Dans le paysage juridique italien complexe, la question de l'utilisabilité des preuves recueillies dans des contextes non strictement procéduraux est toujours d'actualité. L'arrêt récent n° 25749 de 2025 de la Cour de Cassation intervient sur un point crucial : la nature et l'admissibilité des enquêtes menées par les compagnies d'assurance avant le début d'une procédure pénale. Cette décision offre des perspectives importantes aux professionnels du droit et à toute personne impliquée dans des affaires combinant des aspects d'assurance et pénaux, en définissant des frontières plus claires entre les différentes activités d'enquête.
La Cour suprême, examinant le recours de l'accusé G. Z., a annulé sans renvoi la décision de la Cour d'appel de Lecce du 18 septembre 2024. Le nœud central était la validité et l'utilisabilité, dans une procédure pénale, des enquêtes menées par une compagnie d'assurance. En cas de sinistre, l'assurance mène ses propres vérifications pour établir la dynamique des faits et le bien-fondé de la demande d'indemnisation. La question était de savoir si ces activités devaient être considérées comme des "investigations défensives préventives" (art. 391-novies c.p.p.), et donc soumises à des garanties procédurales strictes.

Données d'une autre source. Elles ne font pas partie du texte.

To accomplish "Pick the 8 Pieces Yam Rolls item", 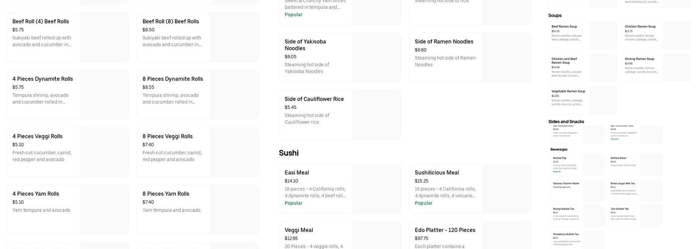I will pos(198,209).
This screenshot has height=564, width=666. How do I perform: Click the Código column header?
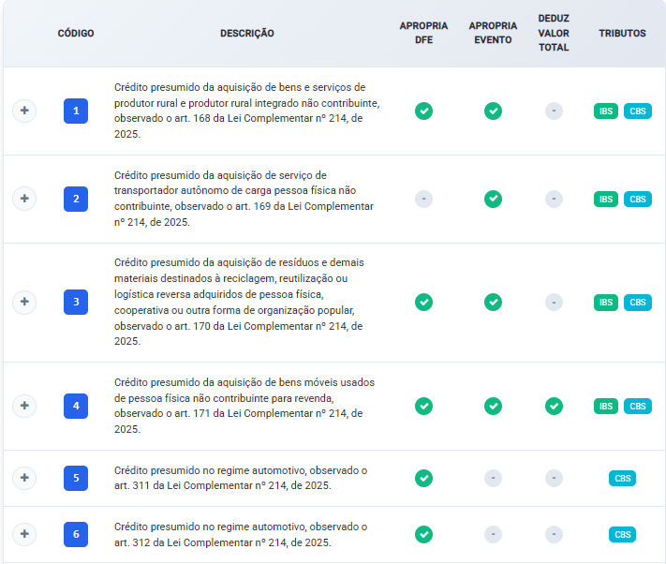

L'art. 391-novies c.p.p. régit les "investigations défensives préventives", activités de recherche et d'acquisition d'éléments de preuve que le défenseur peut mener avant l'instauration d'une procédure pénale, afin de préparer une défense. Ces investigations sont entourées de garanties précises de loyauté et de correction.

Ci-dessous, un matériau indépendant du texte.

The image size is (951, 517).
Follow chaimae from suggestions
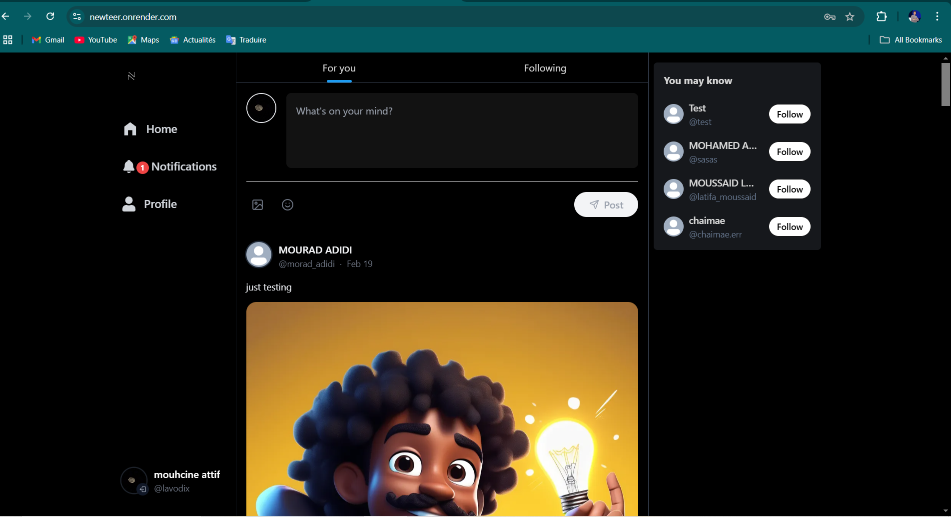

En matière de preuve, l'enquête menée par la compagnie d'assurance, avant le début de la procédure pénale, afin de vérifier le bien-fondé de la demande d'indemnisation, ne peut être considérée comme une activité d'investigation défensive préventive, au sens de l'art. 391-novies cod. proc. pen., étant un simple approfondissement technique visant à reconstituer la dynamique du sinistre dénoncé, en phase d'exécution du contrat d'assurance, de sorte que ses résultats sont utilisables dans la procédure pénale, malgré le non-respect de la discipline prévue pour le déroulement des investigations défensives.
Cette maxime est d'une importance fondamentale, traçant une ligne de démarcation nette. La Cour, avec le Président E. A. et le Rapporteur P. D. N. T., a précisé que l'activité de l'assurance est un "simple approfondissement technique", non destiné à préparer une défense dans un procès pénal, mais à vérifier l'étendue du dommage à des fins contractuelles. Cela signifie que les résultats de ces enquêtes – comme les expertises ou les inspections – peuvent être légitimement acquis et utilisés dans la procédure pénale, même s'ils n'ont pas suivi les formalités prévues pour les investigations défensives (art. 391-novies c.p.p. ou art. 327-bis c.p.p.).
Les retombées pratiques sont significatives. Si une enquête d'assurance produisait des éléments utiles à la reconstitution d'une infraction (par exemple, fraude à l'assurance ou blessures graves), ces éléments pourraient être introduits dans le procès pénal sans que la défense puisse invoquer leur inutilisabilité pour vices de procédure. Ceci est pertinent compte tenu du fait que les compagnies d'assurance, comme prévu par l'art. 148 du Code des Assurances Privées (D.Lgs. n° 209/2005), ont des obligations précises d'enquête sur les sinistres.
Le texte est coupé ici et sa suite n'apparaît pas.